By 1:15 AM, our remaining crumbs attracted the attention of the resident fruit fly.  While most people would shoo the creature away, Edgar invited it to join us, was sad when it momentarily flew off, and was anxious to talk to it.  When it eventually returned and perched on his plate, he looked at it with what I can only term love and said, “Guess what, fly?  Tomorrow the doctors are going to look at my brain!  Isn’t that cool?”

As I sat there at in the middle of the night at a mom-and-pop donut shop and stared in awe at my beautiful boy, I thought about what the doctors are going to see when they “look at [his] brain.”  And I realized that no matter what they see, they won’t see what I see–a creative, compassionate boy who can see theatrical effects in a cup of tea, a city sculpture in a pile of tea leaves, and a confidant in a fruit fly.

There is no one like Edgar.  How could there be?  And while an EEG and neurologist will see much, they won’t see that.  And I realized at that moment how very lucky we are.

The Power of Love

Being deeply loved by someone gives you strength, while loving someone deeply gives you courage.” –Lao Tzu

This sentiment was on my mind Monday afternoon as I flew home from Berlin and thought about a city that because it is deeply loved and, in turn, loves deeply is able to emerge from a painful past with wisdom and dignity. 

Little did I know that in less than 24 hours I would once again turn to Lao Tzu.

A drowsy Tuesday morning after a long weekend in Germany gave way to an early afternoon phone call at work from our daycare provider and good friend who was taking care of Edgar since he had the day off from school.  In the seven years I have known Colleen, she has never called me at work.  She understands children and has a powerful sense of what is worth worrying about and what is not.  And she is anything but an alarmist.

She described what had happened.  And as I stood listening to her words, watching the world literally swirl around me, I asked her, “What do you think this means?”  And she said, “I think he had seizure.”

Edgar did, in fact, have what was most likely a seizure yesterday afternoon.  And on Friday morning he is facing an EEG to find out for sure.  

And I would be lying if I said I was not scared–of the known and the unknown, of the fact that his tiny 39-pound six-year-old body has been through so much, that this embodiment of kindness and sweetness in the world has to suffer.
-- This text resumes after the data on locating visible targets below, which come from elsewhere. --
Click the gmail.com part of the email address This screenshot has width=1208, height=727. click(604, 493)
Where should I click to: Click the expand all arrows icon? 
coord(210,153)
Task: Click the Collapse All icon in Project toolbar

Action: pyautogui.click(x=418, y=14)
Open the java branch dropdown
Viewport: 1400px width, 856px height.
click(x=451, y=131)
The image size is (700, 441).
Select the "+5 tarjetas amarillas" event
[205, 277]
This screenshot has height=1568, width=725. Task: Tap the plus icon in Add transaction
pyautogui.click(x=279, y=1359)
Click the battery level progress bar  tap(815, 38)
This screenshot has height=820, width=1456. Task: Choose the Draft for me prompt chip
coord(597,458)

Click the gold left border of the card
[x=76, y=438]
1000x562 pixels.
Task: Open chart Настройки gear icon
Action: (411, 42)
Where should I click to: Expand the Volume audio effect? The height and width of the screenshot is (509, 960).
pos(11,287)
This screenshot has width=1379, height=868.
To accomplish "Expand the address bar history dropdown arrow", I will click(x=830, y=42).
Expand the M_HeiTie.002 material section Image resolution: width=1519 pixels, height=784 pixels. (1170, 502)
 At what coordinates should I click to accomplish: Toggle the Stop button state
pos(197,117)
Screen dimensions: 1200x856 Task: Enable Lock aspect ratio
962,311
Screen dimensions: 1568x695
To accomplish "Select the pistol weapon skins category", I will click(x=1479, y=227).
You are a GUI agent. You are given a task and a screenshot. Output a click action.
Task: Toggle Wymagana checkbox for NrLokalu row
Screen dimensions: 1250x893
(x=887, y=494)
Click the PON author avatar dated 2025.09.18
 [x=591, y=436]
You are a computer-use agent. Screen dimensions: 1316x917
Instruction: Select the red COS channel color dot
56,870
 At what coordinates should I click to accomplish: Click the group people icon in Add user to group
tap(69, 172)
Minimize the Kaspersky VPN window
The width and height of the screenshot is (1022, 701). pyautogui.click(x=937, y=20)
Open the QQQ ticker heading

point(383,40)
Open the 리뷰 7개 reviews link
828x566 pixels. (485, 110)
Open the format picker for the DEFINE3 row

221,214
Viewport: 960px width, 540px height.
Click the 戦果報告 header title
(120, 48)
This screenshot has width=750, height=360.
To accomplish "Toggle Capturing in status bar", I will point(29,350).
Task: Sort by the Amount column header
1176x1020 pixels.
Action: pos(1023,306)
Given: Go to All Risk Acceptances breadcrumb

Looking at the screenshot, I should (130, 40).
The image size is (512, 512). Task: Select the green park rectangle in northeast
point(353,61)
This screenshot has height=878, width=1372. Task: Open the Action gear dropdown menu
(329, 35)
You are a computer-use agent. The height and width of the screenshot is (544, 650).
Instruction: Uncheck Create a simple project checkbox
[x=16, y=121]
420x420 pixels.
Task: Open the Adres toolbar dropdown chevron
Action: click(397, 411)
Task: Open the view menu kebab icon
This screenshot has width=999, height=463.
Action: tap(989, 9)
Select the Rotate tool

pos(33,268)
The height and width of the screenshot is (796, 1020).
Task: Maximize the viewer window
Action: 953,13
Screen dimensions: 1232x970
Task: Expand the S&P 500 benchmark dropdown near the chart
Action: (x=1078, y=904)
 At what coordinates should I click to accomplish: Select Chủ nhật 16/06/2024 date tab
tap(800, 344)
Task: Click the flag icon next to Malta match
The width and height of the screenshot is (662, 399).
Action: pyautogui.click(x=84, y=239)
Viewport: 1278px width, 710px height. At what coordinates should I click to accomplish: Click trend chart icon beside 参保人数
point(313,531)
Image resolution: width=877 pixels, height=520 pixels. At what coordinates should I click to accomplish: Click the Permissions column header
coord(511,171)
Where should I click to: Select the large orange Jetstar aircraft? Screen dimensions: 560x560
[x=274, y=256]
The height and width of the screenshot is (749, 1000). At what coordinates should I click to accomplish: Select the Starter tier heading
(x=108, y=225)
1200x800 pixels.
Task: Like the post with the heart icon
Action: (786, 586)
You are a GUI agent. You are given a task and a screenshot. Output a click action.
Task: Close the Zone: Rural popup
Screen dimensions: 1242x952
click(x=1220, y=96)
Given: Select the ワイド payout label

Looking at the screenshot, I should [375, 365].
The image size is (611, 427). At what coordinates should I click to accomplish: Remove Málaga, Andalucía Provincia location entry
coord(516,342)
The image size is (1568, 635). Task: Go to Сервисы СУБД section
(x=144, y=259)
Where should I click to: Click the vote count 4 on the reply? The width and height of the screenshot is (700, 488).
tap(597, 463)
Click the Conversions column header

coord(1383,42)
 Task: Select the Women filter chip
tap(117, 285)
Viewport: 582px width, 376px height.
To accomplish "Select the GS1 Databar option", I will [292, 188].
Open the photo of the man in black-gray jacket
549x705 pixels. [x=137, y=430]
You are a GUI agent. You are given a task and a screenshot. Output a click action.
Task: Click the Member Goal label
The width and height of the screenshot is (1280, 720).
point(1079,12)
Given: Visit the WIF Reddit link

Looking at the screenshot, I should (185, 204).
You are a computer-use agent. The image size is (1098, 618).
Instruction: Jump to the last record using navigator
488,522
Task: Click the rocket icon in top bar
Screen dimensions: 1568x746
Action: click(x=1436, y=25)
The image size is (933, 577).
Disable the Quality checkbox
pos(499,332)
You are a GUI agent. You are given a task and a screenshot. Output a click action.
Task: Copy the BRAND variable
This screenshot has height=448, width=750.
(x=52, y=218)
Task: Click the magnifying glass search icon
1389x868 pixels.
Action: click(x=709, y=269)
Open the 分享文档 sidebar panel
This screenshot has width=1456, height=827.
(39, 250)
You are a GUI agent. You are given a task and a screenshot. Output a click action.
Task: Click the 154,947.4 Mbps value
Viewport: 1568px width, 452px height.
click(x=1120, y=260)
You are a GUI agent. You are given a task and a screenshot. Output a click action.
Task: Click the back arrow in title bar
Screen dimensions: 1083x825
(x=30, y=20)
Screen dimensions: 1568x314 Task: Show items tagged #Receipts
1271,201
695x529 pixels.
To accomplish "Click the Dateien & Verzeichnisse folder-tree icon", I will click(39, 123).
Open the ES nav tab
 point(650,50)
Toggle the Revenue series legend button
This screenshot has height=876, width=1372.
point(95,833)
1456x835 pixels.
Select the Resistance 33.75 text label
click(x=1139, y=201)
But yet I know if the love Edgar gives and the love we return to him are any indication, we will have the strength and courage we need to navigate this path. 

We have to.  It’s Edgar.

Hard-Working Boys

Front and center in the main room of the Providence Children’s Museum is a quote from the inimitable Tom Sawyer: 

Seeing this quote–from one of the hardest-working, playful characters I know–juxtaposed with my own children engaged in the nearby exhibits got me thinking about the concepts of work and play. 

Watching children in a children’s museum–or on a playground, or in their own backyard–it is clear that their bodies are doing what they’re “obliged to do.”  In other words, for a child, what looks to be mere play is actually work.  It’s their work. 

As they start to discover the properties of water

or engage in a physics experiment

or consider geometric shapes

they are working.  And hard at that.  Put a child in a children’s museum and watch them run, and you can’t help but notice how completely they are compelled to move, to learn, to discover. 

We might call it play; they might even call it play–but I’m going to defer to Tom Sawyer on this one.  This is work–obligatory, serious, hard work.  

So, if you’re looking for me at the children’s museum, you’ll find me unobtrusively holding up one of the walls–because far be it from me that I should interfere with anyone’s important work.